God has taken his place in the divine council; in the midst of the gods he holds judgment: “How long will you judge unjustly and show partiality to the wicked? Give justice to the weak and the orphan; maintain the right of the lowly and the destitute. Rescue the weak and the needy; deliver them from the hand of the wicked.” They have neither knowledge or understanding, they walk around in darkness; all the foundations of the earth are shaken. I say, “You are gods, children of the Most High, all of you; nevertheless, you shall die like mortals, and fall like any prince.” Rise up, O God, judge the earth; for all the nations belong to you!

John 10.31-39

The Jews took up stones agin to stone him. Jesus replied, “I have shown you many good works from the Father. For which of these are you going to stone me?” The Jews answered, “It is not for a good work that we are going to stone you, but for blasphemy, because you, though only a human being, are making yourself God.” Jesus answered, “Is it not written in your law, ‘I said, you are gods’? If those to whom the word of God came were called ‘gods’ – and the scripture cannot be annulled – can you say that the one whom the Father has sanctified and sent into the world is blaspheming because I said, ‘I am God’s Son’? If I am not doing the works of my Father, then do not believe me. But if I do them, even though you do not believe me, believe the works, so that you may know and understand that the Father is in me and I am in the Father.” Then they tried to arrest him again, but he escaped form their hands.

Two scenes.

Imagine, if you can, two separate courtroom dramas.

BUM BUM (a la the theme to Law & Order)!

In the first, God sits behind the judgment seat looking out over a room full to the brim with God’s people. They have all meandered in, carrying their own hopes and fears, sins and shames, on their sleeves. They have been elevated to the status of angels because they, unlike the rest of humanity, have received the Torah. And yet they have taken this privilege and squandered it with injustice.

God smacks the gavel and all those gathered sink even lower into their chairs.

God declares, “What is wrong with all of you? How long will you continue to make such a mess of things? All I ask is that you give justice to the weak and the orphan, maintain the right of the lowly and the destitute, rescue the weak and the needy. For once you were no people but now you are my people – start acting like it!”

But they don’t.

They are more concerned with themselves than with others. They do whatever they can to rise to the top and care not one bit about what it costs. They walk around like a people stuck in darkness and they have no hope.

God shakes the very foundations of the earth from God’s divine courtroom and proclaims the verdict: “You are gods, you are children of the Most High, all of you belong to me.
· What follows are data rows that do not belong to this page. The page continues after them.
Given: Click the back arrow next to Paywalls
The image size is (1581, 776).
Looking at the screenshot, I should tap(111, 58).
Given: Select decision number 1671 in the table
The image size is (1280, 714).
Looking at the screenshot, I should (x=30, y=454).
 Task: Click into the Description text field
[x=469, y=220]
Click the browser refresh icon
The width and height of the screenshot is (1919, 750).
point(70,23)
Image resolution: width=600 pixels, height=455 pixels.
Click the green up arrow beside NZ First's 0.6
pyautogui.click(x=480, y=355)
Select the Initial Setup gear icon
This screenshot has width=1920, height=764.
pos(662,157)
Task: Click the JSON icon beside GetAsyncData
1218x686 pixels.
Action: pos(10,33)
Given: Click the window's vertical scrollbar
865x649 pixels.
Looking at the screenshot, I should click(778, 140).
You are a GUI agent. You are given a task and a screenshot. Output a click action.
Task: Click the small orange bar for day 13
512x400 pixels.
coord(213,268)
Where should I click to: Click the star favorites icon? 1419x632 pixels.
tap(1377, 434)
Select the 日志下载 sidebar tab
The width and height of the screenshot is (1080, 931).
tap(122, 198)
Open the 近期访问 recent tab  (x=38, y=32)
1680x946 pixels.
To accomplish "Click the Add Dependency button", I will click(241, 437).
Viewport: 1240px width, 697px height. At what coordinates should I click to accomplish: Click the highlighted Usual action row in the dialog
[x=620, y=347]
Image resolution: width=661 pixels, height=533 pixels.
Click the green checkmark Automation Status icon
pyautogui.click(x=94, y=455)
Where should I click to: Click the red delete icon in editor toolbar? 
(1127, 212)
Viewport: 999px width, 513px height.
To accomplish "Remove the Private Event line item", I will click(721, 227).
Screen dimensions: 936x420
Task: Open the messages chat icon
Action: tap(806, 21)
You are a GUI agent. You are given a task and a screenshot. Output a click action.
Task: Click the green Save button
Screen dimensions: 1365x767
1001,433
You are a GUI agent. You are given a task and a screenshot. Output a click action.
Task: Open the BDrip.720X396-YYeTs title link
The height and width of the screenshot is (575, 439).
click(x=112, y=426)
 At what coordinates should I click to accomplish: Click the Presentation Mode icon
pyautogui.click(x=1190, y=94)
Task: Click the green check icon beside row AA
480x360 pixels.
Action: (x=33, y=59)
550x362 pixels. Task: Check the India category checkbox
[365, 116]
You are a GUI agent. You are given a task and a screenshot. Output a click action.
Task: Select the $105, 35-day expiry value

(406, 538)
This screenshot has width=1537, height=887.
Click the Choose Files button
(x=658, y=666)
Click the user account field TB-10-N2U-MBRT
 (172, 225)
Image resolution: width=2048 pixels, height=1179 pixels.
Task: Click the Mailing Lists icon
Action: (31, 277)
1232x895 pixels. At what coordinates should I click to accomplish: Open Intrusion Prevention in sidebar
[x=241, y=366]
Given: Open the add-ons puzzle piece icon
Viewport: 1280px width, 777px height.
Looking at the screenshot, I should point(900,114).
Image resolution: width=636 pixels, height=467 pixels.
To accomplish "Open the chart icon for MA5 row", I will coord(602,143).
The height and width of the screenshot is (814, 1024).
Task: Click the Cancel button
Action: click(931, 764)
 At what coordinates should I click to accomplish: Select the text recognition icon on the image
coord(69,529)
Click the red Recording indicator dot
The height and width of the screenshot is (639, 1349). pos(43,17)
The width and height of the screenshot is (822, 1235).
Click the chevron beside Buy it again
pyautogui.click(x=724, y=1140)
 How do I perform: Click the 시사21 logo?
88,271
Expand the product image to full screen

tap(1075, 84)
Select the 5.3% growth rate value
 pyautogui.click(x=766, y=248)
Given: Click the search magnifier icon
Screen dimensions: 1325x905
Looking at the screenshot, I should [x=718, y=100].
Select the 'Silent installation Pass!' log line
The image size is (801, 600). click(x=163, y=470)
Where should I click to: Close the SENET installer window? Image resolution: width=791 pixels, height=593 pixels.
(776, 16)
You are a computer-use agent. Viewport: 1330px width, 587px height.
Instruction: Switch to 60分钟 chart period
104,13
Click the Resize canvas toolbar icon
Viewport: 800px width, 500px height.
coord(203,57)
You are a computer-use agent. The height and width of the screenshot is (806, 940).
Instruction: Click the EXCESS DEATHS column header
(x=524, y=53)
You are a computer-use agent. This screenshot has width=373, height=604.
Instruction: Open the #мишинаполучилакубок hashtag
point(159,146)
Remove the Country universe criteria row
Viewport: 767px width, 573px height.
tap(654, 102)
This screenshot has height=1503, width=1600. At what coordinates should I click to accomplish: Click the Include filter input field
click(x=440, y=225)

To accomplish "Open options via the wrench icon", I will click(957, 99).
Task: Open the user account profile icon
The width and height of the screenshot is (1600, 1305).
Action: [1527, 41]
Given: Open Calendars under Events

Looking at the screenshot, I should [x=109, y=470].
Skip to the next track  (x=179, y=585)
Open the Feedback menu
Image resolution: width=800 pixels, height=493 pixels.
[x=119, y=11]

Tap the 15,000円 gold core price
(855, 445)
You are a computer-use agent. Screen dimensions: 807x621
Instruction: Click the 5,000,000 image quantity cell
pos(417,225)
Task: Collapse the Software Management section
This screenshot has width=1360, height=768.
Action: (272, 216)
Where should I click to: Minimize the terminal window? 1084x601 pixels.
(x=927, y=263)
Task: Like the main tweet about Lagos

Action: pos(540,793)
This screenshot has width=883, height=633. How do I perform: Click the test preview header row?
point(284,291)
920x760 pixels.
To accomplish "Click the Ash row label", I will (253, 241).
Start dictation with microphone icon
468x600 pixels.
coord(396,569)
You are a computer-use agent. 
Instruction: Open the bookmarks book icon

Nevertheless, you shall die like mortals, and fall like any prince.” 

Justice is served.

In the second courtroom, the tables have turned (literally). Now it is God’s people who sit in the seat of judgment and Jesus, God in the flesh, is the one on trial. 

Jesus has given his whole pitch, proclaimed the kingdom parabolically, as the good shepherd who lays down his life for the sheep. But he ends the head-scratching discourse (Consider: what good does it do for the sheep for their shepherd to give his life away?) with a reoccurring connection between himself and the Father.

And now the gathered faithful surround the accused: “How long will you keep us in suspense?” they demand. “How long are you going to annoy us with your stories and cheap parlor tricks? Just tell us who you really are!”

They are looking for some good old plain truth. 

But there is nothing plain about Jesus.

Born God in the flesh to an unwed virgin in Bethlehem.

Heals the sick and feeds the hungry.

Elevates the lowly and brings down the mighty.

There is nothing plain about the Messiah, about a God who speaks from a burning bush, about the One who makes a way where there is no way.

“Look,” Jesus begins, “I have told you again and again who I am, but you don’t believe me. Have you not seen the wonders wrought through these hands? Have you not received parables about the coming and present Kingdom? Have you not witnessed the Father’s work here and now?”

The crowds of judgment bicker among themselves.

“Well, he did feed those 5,000 people…”

“My cousin told me that his friend’s coworker saw him make a blind man see…”

“I heard he can cast out demons…”

Jesus interrupts their discussion, “It’s simple really. The Father and I are one.”

That’s enough for the judge, jury, and executioner! They all rush forward to put him to death but Jesus merely lifts his hands and says, “I have done so many good things for all of you. For which of them are you going to kill me?”

They answer in unison, “It’s not for a good work that we are going to stone you to death, but for blasphemy, because you, though only a human being, are making yourself God.”

“I seem to remember another courtroom of sorts in the Psalms,” Jesus says, “when the Lord called those who received the Word gods. So can you really call me a blasphemer even though I have been sanctified and sent into the world as God’s Son? If you don’t think I’m doing God’s work then fine, don’t believe me. But, at the very least, you can believe in the things I do and maybe, just maybe, you’ll start to understand that the Father is in me and I am in the Father.

And they rush forward to enact justice against Jesus, to kill him where he stands, but he escapes, again.

Here’s the matter at hand from the strange new world of the Bible today – Jesus is in a standoff with the religious authorities. He has told them who he is, he has demonstrated who he is, and they still do not believe. The whole of it feels on edge, like a powder keg ready to go off.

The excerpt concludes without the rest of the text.